Pilot home loan program for beleaguered S&Ls
The nation's beleaguered thrift institutions are hurt by a lack of liquidity in their loan portfolios. Homeowners are hurt by energy costs that can total more than their mortgages.
Happily, aggressive marketing of a pilot home-improvement loan program for energy conservation may help both groups.
Actually a number of thrifts (particularly savings and loans) have pioneered their own energy conservation loan programs. But the Federal Home Loan Mortgage Corporation's (Freddie Mac) pilot home improvement Loan (HIL) is the first national secondary market for energy loans. In other words, Freddie Mac buys the loans from the thrifts, enabling the thrifts to make more loans with the money thus obtained.

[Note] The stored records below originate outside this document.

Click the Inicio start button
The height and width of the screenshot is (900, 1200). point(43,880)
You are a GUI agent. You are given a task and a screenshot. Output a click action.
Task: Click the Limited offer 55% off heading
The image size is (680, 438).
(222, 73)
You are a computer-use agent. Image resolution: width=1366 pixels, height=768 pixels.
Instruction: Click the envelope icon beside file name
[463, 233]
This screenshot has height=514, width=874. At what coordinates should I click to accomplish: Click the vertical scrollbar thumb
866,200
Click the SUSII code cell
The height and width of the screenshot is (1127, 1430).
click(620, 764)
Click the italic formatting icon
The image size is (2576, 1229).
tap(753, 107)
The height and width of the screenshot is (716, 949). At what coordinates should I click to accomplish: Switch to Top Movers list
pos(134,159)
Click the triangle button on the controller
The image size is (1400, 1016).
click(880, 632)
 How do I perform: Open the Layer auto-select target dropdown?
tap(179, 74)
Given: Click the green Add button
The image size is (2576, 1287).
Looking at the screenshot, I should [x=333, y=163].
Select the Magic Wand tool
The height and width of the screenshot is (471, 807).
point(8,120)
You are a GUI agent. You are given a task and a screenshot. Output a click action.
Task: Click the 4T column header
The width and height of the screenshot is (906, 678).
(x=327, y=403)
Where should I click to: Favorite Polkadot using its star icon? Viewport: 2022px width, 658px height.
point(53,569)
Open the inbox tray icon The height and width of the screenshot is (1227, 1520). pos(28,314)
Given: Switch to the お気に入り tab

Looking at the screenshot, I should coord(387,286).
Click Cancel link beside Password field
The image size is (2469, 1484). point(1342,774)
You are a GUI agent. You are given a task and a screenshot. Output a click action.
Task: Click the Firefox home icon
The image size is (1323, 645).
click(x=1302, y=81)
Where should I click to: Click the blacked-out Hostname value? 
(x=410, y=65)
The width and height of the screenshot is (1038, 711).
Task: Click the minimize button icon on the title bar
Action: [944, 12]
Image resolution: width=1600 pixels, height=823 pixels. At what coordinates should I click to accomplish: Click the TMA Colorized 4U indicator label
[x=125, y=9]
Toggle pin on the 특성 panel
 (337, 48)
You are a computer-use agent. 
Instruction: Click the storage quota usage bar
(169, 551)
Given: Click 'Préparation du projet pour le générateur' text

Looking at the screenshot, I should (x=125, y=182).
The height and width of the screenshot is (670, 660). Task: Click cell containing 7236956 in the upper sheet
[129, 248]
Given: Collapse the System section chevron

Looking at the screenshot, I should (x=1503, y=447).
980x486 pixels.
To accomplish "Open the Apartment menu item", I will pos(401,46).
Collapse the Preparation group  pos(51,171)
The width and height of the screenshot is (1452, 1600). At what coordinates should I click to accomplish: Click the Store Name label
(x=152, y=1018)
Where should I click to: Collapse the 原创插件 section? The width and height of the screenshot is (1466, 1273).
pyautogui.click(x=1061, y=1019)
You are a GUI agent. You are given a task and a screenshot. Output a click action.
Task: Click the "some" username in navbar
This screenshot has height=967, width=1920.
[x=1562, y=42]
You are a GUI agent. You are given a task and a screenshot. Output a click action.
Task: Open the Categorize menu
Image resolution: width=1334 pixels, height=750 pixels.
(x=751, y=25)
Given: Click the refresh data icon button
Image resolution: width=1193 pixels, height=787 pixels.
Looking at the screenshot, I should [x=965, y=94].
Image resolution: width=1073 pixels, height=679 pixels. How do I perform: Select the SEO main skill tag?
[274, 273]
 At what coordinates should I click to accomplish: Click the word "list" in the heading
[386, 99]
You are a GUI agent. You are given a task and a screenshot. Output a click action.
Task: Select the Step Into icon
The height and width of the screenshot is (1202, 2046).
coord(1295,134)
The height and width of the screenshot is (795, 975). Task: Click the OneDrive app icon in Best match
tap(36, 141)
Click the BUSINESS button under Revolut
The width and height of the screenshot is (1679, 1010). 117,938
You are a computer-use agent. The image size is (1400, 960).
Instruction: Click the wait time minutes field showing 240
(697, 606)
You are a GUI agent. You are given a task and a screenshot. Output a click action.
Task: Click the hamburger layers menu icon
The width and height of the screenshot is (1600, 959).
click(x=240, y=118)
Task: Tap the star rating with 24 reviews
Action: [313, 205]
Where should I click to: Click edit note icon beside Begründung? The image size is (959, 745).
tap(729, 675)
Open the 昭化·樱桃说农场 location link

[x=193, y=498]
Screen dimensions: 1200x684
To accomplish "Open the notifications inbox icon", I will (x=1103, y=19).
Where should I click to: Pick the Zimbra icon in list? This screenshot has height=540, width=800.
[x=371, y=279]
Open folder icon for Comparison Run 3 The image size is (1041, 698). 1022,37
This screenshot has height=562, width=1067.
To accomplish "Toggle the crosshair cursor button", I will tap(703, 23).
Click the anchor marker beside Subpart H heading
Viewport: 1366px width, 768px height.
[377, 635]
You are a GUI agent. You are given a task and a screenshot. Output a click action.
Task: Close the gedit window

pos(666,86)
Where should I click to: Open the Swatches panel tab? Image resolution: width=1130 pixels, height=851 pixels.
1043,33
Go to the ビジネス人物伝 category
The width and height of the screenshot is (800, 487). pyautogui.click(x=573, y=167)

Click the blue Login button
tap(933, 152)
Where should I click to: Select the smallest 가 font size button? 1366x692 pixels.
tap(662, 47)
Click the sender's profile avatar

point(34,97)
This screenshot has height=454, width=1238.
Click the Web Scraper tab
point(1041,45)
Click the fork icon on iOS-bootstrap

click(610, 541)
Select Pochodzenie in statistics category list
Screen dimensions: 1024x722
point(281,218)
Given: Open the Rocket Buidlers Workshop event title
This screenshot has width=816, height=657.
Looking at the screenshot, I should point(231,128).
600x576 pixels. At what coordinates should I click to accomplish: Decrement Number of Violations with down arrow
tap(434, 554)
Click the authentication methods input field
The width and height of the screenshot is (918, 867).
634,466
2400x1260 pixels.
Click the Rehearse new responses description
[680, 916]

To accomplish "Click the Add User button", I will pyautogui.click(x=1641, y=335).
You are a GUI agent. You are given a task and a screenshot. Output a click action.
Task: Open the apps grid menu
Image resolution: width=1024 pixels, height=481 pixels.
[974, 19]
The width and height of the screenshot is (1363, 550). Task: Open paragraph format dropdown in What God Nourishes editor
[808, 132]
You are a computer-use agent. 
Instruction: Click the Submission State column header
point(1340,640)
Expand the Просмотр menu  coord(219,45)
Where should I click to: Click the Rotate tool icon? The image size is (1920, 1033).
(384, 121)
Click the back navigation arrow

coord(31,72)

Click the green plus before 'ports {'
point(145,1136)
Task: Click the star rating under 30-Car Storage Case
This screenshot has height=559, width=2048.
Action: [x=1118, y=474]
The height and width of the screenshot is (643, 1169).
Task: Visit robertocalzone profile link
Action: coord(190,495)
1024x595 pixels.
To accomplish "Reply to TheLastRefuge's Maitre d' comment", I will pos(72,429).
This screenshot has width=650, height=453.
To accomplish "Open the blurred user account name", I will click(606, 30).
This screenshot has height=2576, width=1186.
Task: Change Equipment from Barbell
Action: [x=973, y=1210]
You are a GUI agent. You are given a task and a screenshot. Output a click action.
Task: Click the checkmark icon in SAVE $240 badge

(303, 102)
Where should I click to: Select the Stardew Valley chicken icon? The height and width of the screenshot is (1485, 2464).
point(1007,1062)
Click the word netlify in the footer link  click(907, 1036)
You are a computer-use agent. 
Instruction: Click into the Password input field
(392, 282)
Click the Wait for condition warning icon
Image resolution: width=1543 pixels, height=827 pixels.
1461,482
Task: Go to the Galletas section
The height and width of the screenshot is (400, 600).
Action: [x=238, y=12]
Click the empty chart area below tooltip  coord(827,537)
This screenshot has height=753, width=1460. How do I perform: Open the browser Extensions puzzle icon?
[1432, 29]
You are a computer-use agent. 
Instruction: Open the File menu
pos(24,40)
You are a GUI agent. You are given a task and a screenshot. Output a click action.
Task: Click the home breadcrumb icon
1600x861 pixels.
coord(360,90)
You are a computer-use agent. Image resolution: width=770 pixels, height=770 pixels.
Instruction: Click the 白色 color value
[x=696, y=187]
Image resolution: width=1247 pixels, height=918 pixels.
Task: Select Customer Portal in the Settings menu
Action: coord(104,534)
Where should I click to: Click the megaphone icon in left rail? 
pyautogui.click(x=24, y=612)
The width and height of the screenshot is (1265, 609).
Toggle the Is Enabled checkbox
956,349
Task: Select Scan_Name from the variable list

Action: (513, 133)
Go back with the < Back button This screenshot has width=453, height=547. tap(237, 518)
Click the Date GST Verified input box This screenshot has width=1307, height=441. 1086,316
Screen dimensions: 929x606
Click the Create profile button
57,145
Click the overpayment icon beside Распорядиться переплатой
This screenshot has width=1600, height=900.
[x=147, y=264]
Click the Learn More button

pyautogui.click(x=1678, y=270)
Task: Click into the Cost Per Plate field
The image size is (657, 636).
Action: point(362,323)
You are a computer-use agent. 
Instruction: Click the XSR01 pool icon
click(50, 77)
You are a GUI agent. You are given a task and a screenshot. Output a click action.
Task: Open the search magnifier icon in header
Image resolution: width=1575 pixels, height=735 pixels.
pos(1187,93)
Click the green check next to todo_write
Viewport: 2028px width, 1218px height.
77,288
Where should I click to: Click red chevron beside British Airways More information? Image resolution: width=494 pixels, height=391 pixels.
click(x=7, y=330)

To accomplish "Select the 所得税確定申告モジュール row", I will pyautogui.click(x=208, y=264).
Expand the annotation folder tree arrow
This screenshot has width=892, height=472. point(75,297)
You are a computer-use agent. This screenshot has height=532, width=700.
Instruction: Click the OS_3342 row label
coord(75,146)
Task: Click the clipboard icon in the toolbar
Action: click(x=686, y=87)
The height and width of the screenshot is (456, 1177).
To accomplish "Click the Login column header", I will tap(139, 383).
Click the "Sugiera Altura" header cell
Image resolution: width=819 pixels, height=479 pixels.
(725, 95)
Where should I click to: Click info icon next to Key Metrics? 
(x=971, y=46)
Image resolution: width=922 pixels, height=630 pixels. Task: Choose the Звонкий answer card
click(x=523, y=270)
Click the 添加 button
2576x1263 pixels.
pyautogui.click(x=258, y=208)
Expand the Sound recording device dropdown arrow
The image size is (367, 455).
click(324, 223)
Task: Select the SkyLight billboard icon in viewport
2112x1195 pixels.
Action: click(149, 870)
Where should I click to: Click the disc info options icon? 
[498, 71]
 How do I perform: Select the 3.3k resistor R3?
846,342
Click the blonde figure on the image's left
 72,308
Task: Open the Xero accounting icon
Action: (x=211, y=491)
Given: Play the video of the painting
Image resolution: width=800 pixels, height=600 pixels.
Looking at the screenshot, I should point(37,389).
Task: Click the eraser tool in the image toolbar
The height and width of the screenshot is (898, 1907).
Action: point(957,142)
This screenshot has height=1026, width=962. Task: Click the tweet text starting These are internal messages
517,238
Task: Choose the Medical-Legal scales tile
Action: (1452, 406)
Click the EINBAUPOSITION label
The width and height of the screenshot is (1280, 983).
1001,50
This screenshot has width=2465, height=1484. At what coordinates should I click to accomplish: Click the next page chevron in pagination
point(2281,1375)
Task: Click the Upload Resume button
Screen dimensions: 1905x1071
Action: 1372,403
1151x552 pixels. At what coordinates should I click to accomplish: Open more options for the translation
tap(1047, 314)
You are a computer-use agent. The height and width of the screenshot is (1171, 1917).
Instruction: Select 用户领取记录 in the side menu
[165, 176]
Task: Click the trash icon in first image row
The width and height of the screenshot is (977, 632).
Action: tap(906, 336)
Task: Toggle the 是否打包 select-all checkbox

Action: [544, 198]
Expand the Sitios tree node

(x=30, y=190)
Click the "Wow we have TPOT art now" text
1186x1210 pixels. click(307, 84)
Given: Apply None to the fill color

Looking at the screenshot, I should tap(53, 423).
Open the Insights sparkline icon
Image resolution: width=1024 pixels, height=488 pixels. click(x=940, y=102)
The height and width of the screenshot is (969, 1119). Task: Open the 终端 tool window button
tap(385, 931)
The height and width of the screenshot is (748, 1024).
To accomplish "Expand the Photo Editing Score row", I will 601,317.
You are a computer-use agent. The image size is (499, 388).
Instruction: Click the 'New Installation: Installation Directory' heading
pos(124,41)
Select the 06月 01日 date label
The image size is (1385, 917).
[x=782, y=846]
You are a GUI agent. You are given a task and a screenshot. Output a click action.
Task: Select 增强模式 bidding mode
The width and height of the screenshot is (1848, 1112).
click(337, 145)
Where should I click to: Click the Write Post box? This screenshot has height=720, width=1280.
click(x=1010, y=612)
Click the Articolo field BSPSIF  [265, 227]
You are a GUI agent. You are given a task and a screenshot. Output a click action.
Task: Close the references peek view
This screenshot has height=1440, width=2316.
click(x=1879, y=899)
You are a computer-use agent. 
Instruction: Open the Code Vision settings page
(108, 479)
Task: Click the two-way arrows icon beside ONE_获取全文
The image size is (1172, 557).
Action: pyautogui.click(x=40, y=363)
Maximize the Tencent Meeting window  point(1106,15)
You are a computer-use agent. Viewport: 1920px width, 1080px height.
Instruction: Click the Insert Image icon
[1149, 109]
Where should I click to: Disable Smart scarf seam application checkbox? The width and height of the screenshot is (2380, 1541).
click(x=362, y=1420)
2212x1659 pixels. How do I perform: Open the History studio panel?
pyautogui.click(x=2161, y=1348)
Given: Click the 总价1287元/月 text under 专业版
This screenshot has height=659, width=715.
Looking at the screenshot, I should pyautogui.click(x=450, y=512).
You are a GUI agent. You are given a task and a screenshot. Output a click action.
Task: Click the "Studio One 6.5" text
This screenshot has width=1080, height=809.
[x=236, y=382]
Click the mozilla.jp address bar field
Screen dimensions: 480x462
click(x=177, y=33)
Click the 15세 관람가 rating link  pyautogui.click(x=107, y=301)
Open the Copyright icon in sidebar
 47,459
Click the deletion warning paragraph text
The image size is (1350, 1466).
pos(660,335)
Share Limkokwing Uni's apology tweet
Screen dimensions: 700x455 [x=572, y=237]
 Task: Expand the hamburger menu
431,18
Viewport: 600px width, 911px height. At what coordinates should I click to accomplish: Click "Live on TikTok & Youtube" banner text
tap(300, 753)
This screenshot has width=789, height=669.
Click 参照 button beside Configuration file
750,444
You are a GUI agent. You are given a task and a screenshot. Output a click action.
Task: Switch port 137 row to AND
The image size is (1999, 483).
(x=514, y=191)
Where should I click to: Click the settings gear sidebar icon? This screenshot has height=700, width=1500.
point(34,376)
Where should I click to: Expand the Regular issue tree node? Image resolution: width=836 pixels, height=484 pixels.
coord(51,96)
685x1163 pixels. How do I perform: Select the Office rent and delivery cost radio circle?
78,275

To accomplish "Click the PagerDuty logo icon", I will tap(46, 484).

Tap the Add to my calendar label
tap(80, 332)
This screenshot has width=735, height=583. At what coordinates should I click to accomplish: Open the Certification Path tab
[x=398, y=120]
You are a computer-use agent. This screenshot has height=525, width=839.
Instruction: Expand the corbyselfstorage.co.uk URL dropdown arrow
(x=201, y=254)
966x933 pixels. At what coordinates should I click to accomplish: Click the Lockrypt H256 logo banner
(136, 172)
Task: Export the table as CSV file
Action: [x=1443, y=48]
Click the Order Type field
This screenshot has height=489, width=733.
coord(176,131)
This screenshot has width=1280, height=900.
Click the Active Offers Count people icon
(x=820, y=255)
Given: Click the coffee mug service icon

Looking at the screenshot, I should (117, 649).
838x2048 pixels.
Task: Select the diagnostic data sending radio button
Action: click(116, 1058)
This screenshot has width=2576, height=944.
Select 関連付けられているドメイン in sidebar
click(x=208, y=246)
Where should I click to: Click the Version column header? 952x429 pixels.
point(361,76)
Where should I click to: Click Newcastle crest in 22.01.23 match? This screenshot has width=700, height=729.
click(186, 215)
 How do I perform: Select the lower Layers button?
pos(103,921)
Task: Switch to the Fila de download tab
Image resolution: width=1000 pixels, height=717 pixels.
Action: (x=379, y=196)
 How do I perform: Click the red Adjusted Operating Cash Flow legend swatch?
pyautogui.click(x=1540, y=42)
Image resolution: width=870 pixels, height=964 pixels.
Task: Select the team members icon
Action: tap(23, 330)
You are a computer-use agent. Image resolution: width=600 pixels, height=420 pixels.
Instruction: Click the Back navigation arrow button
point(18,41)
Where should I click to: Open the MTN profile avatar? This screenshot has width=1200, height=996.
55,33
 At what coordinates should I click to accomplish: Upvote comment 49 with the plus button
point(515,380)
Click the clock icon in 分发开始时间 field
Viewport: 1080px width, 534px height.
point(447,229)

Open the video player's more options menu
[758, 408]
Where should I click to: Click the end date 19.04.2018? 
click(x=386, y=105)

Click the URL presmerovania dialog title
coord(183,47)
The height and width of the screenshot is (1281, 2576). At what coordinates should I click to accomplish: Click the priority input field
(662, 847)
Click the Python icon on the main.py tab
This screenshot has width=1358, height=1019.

According to Joseph Brancucci, director of the $11.6 million program, the impetus for HIL was a realization that the home-improvement business is eclipsing the home-mortgage business. Mr. Brancucci predicts the home-improvement business will reach a volume of $74 billion by 1984, made possible in part by over $960 billion in available equity which homeowners have accrued. The new program was authorized by Congress in 1978 as part of the omnibus Energy Conservation Policy Act.
Any thrifts that are members of a Federal Home Loan Bank (including federal savings and loans, cooperative banks, some state chartered S&Ls, and mutual savings banks) can participate in the loan program by using uniform applications and standardized terms of 5, 10, and 15 years (20 years if over $30,000). This allows simplified processing. The banks then sell 80 percent participation in the loans to Freddie Mac.
FHLMC then packages the loans it has bought from across the nation into offerings of $100 million or more and sells these packages as securities on the secondary market.
Here's an illustration of the benefits to an institution. A thrift institution sells FHLMC 80 percent of a million-dollar loan portfolio on which it charges homeowners 13 percent. It pays 12 percent on the $800,000 Freddie Mac participation. But the thrift would still receive $34,000 in loan income (13 percent on the other $200,000, plus the 1 percent interest remaining on the $800 ,000).
The liquidity possible through the program is even more important to loan managers saddled with large portfolios of low interest, long-term loans. FHLMC returns the $800,000 once the securities are sold, and the bank is then free to reinvest this money. Combining all of these transactions the effective yield for the bank on the 13 percent loan is increased to 13.8 percent.
As attractive as the packages may be, FHLMC's doors haven't been battered down by eager bankers.
One reason has been that its required net yield reached 191/4 percent in recent months. So the banks would have had to charge interest rates in excess of some state usury ceilings to profit from HILs. But, dropping interest rates now allow many banks to participate.
David Elliott, a vice-president of the Boston Federal Home Loan Board, cites another reason: many savings and loans and other thrift institutions were traditionally ''ma and pa'' institutions that until recently thrived solely because of convenience. Mr. Elliott says many of these institutions still don't know how to aggressively market programs such as home improvement loans (HILs) which could help solve their problems.
One bank that does market them is the tiny River City Bank of Sacramento, Calif. According to Mr. Brancucci, River City is both one of the smallest banks to participate in the program and the second largest originator of HILs in the entire nation.
Clinton Cook, who oversees HILs as an assistant vice-president of River City, says that the ability to leverage large amounts of loans through HIL is a boon for small banks. ''We'd be constantly in and out of the home-improvement loan market if we had to depend on our own resources,'' Mr. Cook says. ''HIL allows us to be in consistently. For a small bank the liquidity it allows is everything.'' River City has now written a total of nearly $3 million in HIL loans.
Increased interest and liquidity make sense for banks, but why should a homeowner be attracted to a home-improvement loan at double-digit interest rates?
According to a recent study by the Massachusetts Executive Office of Energy Resources (EOER), the reason is that even when interest is as high as 18 percent , utility-bill savings possible through energy efficiency improvements, combined with the 15 percent federal energy tax credits, actually result in an immediate positive cash flow for the borrower.